Property development means lots of things to different people. This article will consider a wide range of aspects of property development from a very superficial property makeover through to complete home renovations through to splitter blocks and small subdivisions and residential developments, right through to large commercial developments.
Firstly, looking at an uplift strategy as predominantly a property investment strategy. This is the first step into the property development arena. This strategy would be applied either to your own home, your primary place of residence, or for a property that you’ve purchased specifically with the intention to renovate. It includes undertaking cosmetic upgrades such as painting, resurfacing of some areas and modernising a kitchen or bathroom. Improvements can be made to external areas through landscaping, fencing and general street appeal. These tasks can generally be undertaken by an everyday person; they’re relatively inexpensive and they should increase the immediate capital value for more than the cost incurred to complete them.
These updates will appeal to a purchaser who either doesn’t have the time or doesn’t have the inclination to complete these updates but they’re looking for a more modern appearance to their new home, so are more likely to pay a premium for the convenience. It also makes the home more appealing to a wider range of people, so demand and competition can help to drive the sale price higher as well.

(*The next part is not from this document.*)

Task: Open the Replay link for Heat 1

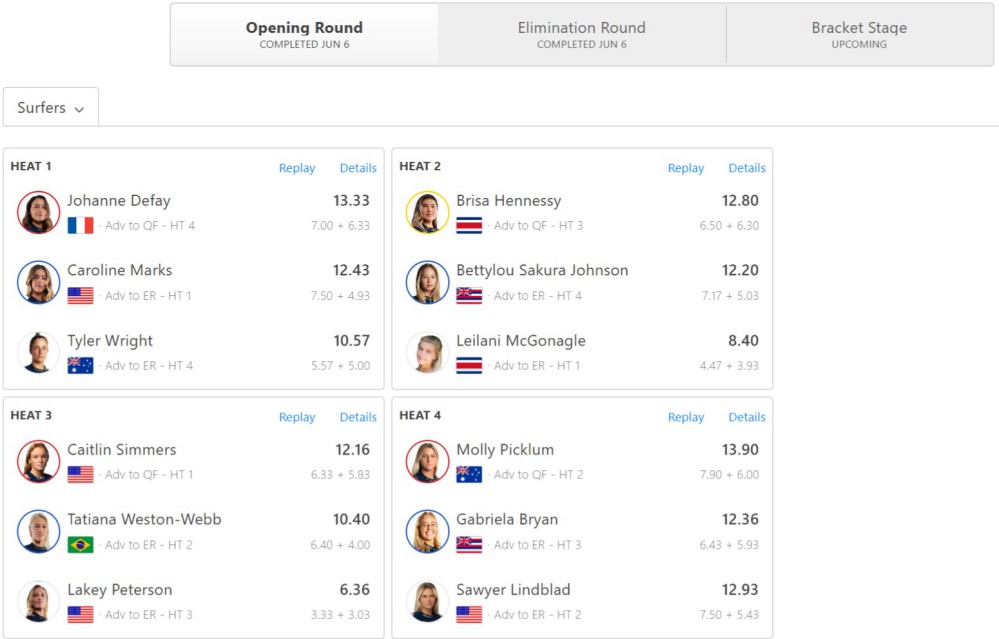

A little more challenging is to undertake a structural change or an extension to the existing dwelling to better utilise the rooms or provide a larger, more spacious dwelling. Again, these could be retained as part of a wealth strategy or on-sold in the future. Timing is always important, as the profitability of an uplifted property can be somewhat dependent on the activity in the overall market.
The next step for a property development strategy would be to consider a splitter block. A splitter block is one that is a larger sized residential block that can be subdivided, or split, into two smaller blocks, for example an 810 m2 block could be subdivided into two 405 m2 blocks. These blocks may be one behind the other with an easement down the side to access the rear block. In Australia, these are referred to as battleaxe blocks. Alternatively, it could be split down the centre and have two narrow blocks. A dwelling is constructed on each of the new smaller blocks and sold with separate ownership titles. If there is an existing dwelling on the property, it is ideal if it is fully on one half of the block to avoid additional expenses of relocating the property or demolition.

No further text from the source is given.